Sir: If only’ the changes to the upper houses of Parliament recommended by Noreen Pryor could be enacted, we’d have a much better system of Government. Queensland doesn’t have an upper house and functions quite well without one.
Paul Keating colourfully called them ‘unrepresentative swill’ How true.
Not being scrutinised like publicly elected politicians, has allowed some to become very wealthy.
My old Dad used to say : ‘If you want to know whether a politician has been honest, have a look at their wealth once they’re out of the Parliament’
Paradise Waters, Qld
Sir: On page vii of Spectator 24 September, Chris Akehurst writes in “Throwing a tanderrum”, concerning a mis-spelling of ‘practiced (sic)’: “Are the vast sums spent on these arty affairs insufficient to employ educated copywriters?”
On the previous page, William Hill writing in Le poison Pen concludes, “He also extolled Marine’s adherence to principal on a number of issues…” Are the vast sums spent on this arty Spectator affair insufficient to employ educated sub-editors?
Ascot Vale, Vic
Sir: Isabel Hardman (Politics, 1 October) states that no reputable research backs up the belief that grammar schools promote social justice.
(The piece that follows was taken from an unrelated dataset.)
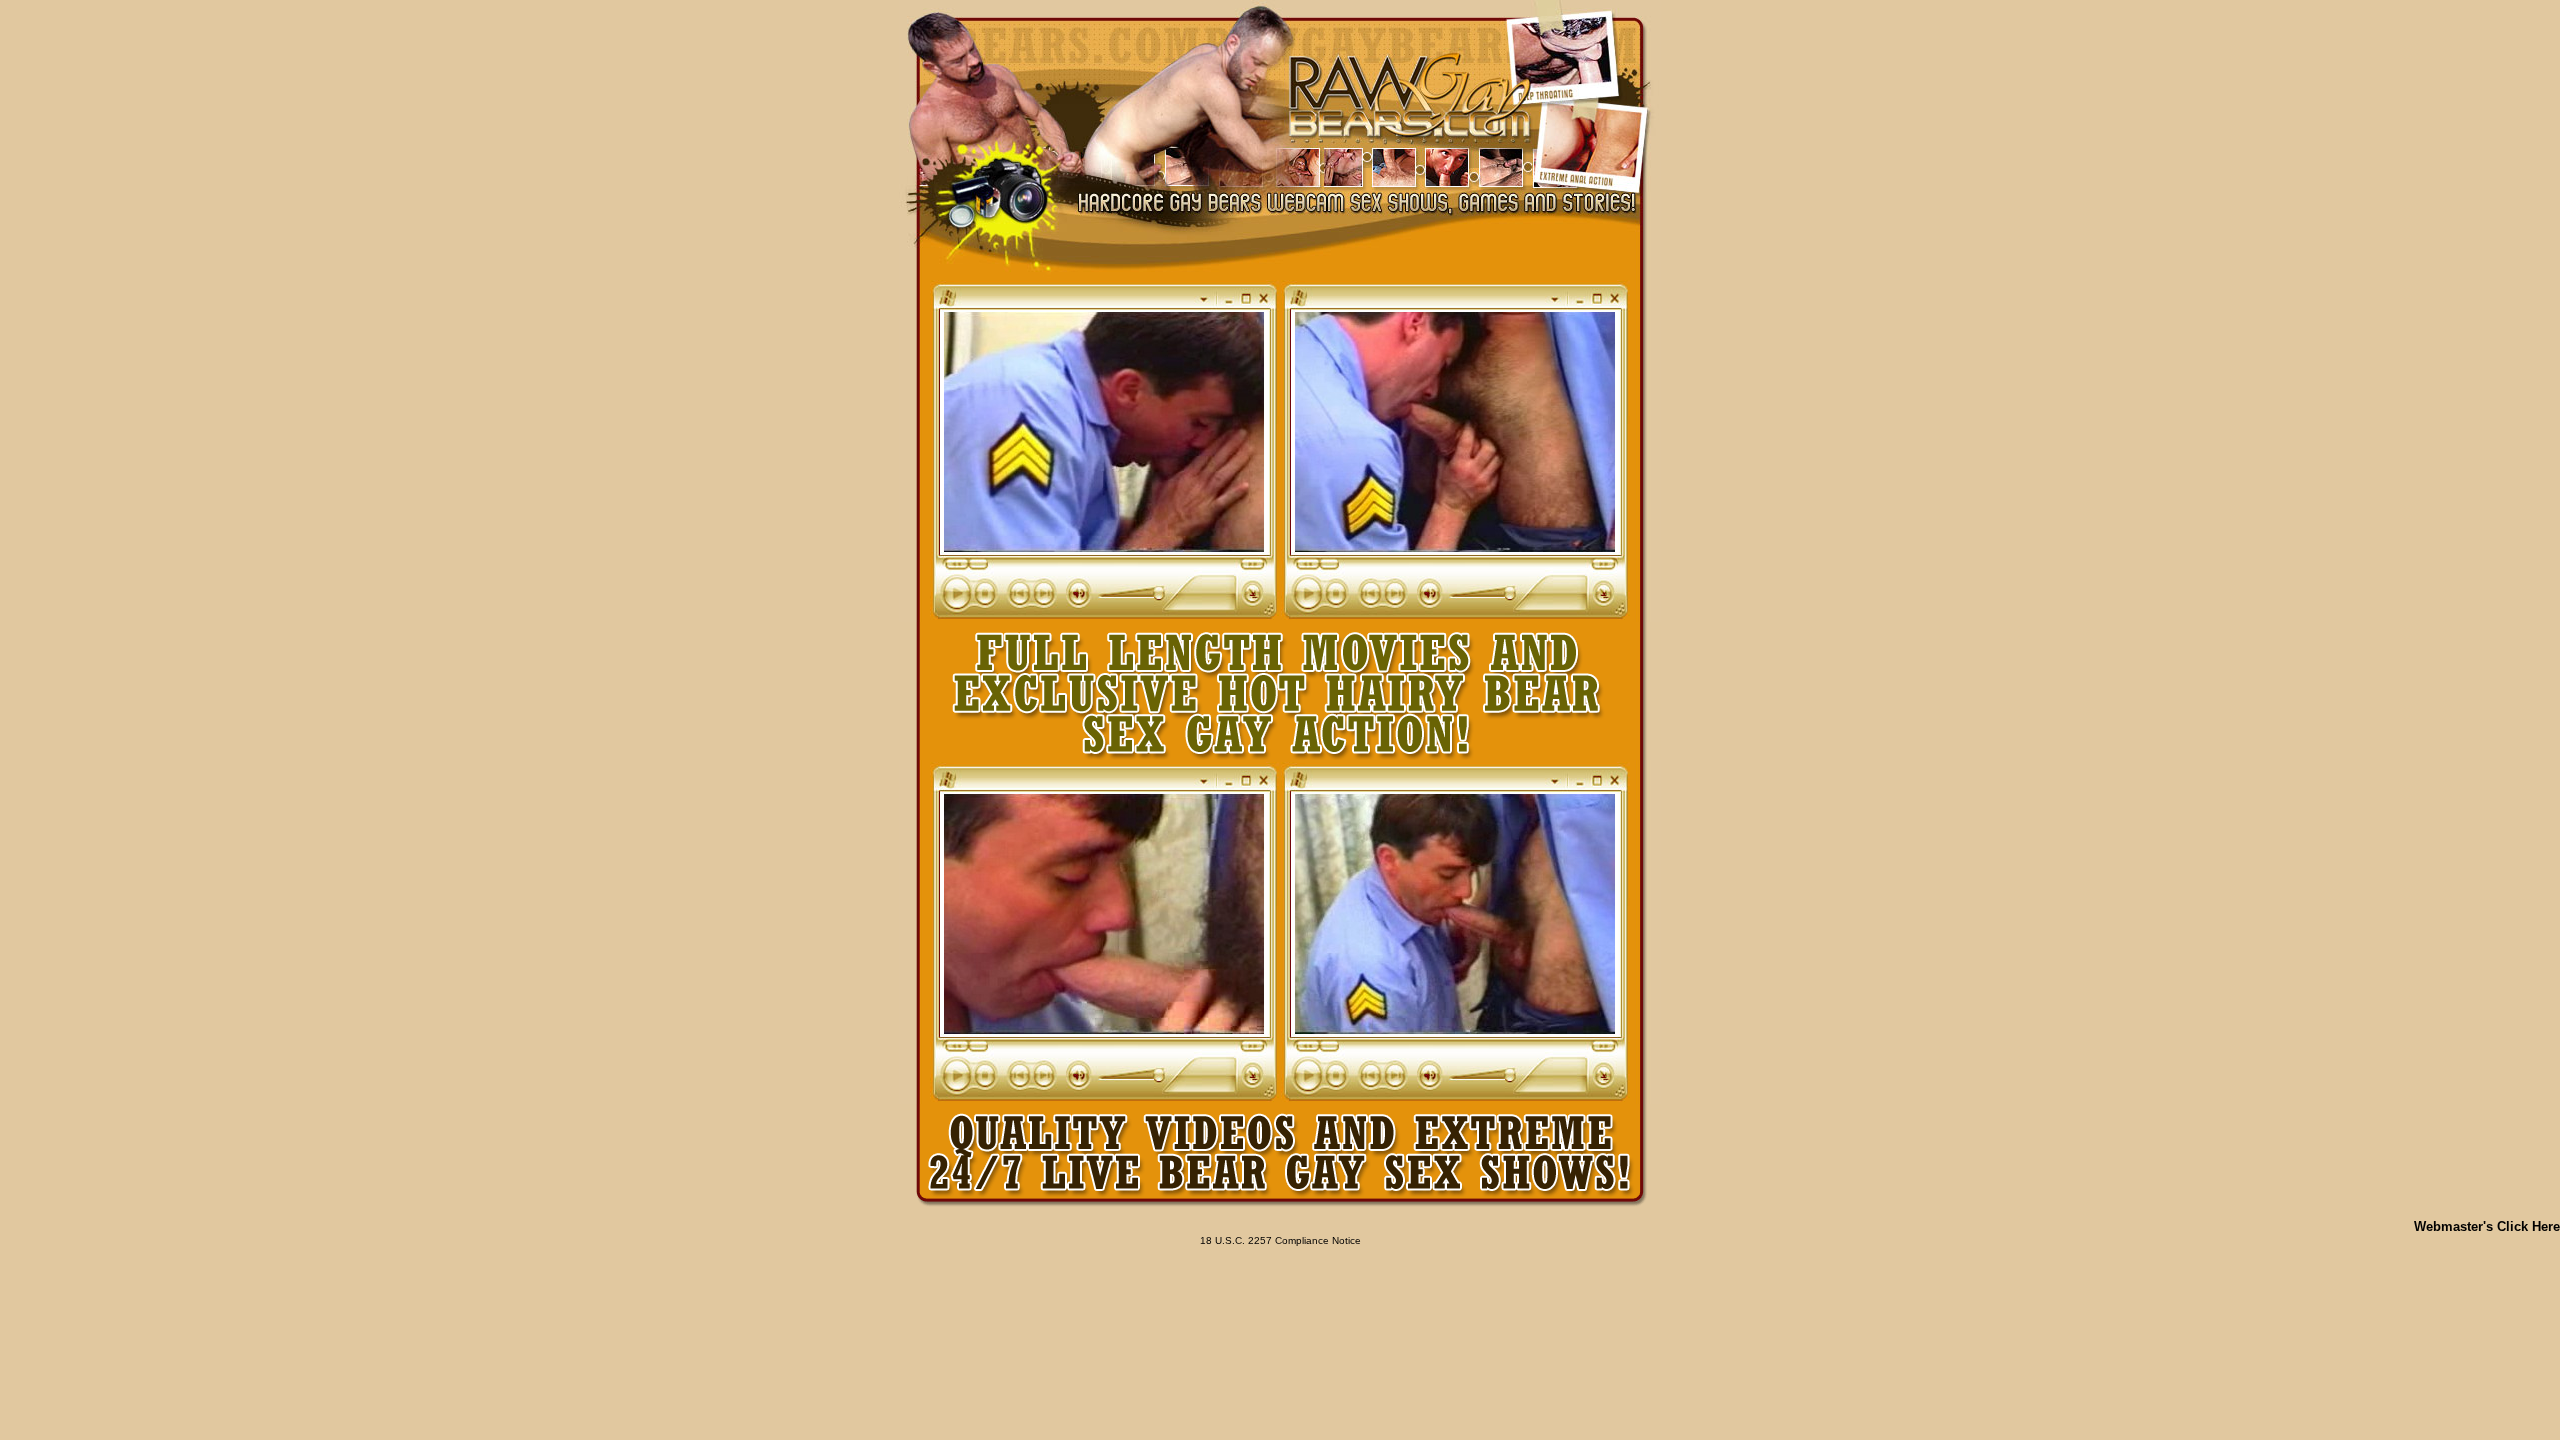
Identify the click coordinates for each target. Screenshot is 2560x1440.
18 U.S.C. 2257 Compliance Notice (1280, 1240)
I am not sure she is correct. For instance, Lord Franks’s 1966 report on Oxford University recorded an accelerating rise in the share of places taken by state school pupils at that university in the 1939–1966 period. This increased from 19 per cent to 34 per cent, excluding the semi-private direct grant schools. Include the direct grants and the figure rises from 32 per cent in 1939 to 51 per cent in 1965. This change, reversed in the comprehensive years after 1965, coincided with the introduction of a national system of academic selection throughout the United Kingdom. More recently, the Higher Education Statistics Agency recorded that children from poor homes in selective Northern Ireland had significantly greater chances of reaching university than their equivalents in largely comprehensive England. The difference was even more marked by comparison with wholly comprehensive Scotland. Critics of grammar schools make much of the outcomes in the few remaining besieged grammar schools, perhaps forgetting that these results are distorted because they are so heavily oversubscribed.
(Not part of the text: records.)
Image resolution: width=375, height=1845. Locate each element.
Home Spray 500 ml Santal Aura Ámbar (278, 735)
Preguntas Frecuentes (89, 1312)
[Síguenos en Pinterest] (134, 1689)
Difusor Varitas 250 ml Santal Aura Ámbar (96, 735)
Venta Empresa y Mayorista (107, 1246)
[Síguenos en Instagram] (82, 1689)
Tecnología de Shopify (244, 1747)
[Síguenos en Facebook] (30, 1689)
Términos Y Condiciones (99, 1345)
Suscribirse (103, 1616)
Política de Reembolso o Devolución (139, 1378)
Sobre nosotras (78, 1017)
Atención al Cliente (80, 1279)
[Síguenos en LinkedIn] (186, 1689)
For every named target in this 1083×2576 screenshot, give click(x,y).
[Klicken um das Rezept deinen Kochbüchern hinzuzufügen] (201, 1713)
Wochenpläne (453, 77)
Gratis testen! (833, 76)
A cheer for Patrick Minford
Sir: For those of us who are perennially suspicious of economists in general, there are a few whose opinions are worth considering. For me, Patrick Minford was one of those who back in the 1980s seemed to talk sense, following in the footsteps of the controversial monetarist Milton Friedman (‘Brexit’s philosopher king’, 1 October). My Keynesian economics professor at Harvard Business School in 1973 told us sceptically: ‘If you believe Milton Friedman, the US will be in recession this time next year.’ It was.
It was Roger Bootle’s column in the Daily Telegraph which drew my attention to the remarkable research paper by Michael Burrage for Civitas, and it was he and Liam Halligan who in the run up to the referendum seemed to make most sense. They completely contradicted the Treasury’s and other economic forecasts — all of which, unlike the Burrage research, were based on fantasy.
It is comforting to read Mr Halligan’s piece about Patrick Minford’s successful efforts to get sense into the otherwise disappointing Brexit debate and to think that, so far at least, his campaign group have been vindicated.
Donald R. Clarke
Sir: I very much enjoyed the pieces on the subject of rewilding, first by Melissa Kite (24 September) and then last week by Rod Liddle. First, I found Ms Kite’s arguments convincing and I concluded the practice was foolish. However, Mr Liddle’s response challenged my original position, and now I am thoroughly torn on the issue. Might I suggest a head-to-head debate between your columnists to settle the matter as your next Spectator event?
Keep out pine martens
Sir: Rod Liddle says he looks forward to pine martens in England (‘Let’s bring the wolves back into Britain’, 1 October). A family of them moved into the roof of my house in France this year. Both the noise and the smell were awful, and we ended up calling out the local pest-control man (sorry Rod). The remedy? Playing loud French pop music in the attic for five days and nights. They did leave, and their entrance holes were blocked, only for them to appear again through another route.
Bury St Edmunds, Suffolk
Sir: Charles Moore in his Notes (1 October) acknowledges the minimal disorder at the Munich Oktoberfest. But he also records that eight million litres of beer were drunk, by six million guests. That’s barely two pints each! No wonder there’s so little disturbance (and, terrifyingly, what has happened to the Bavarians?).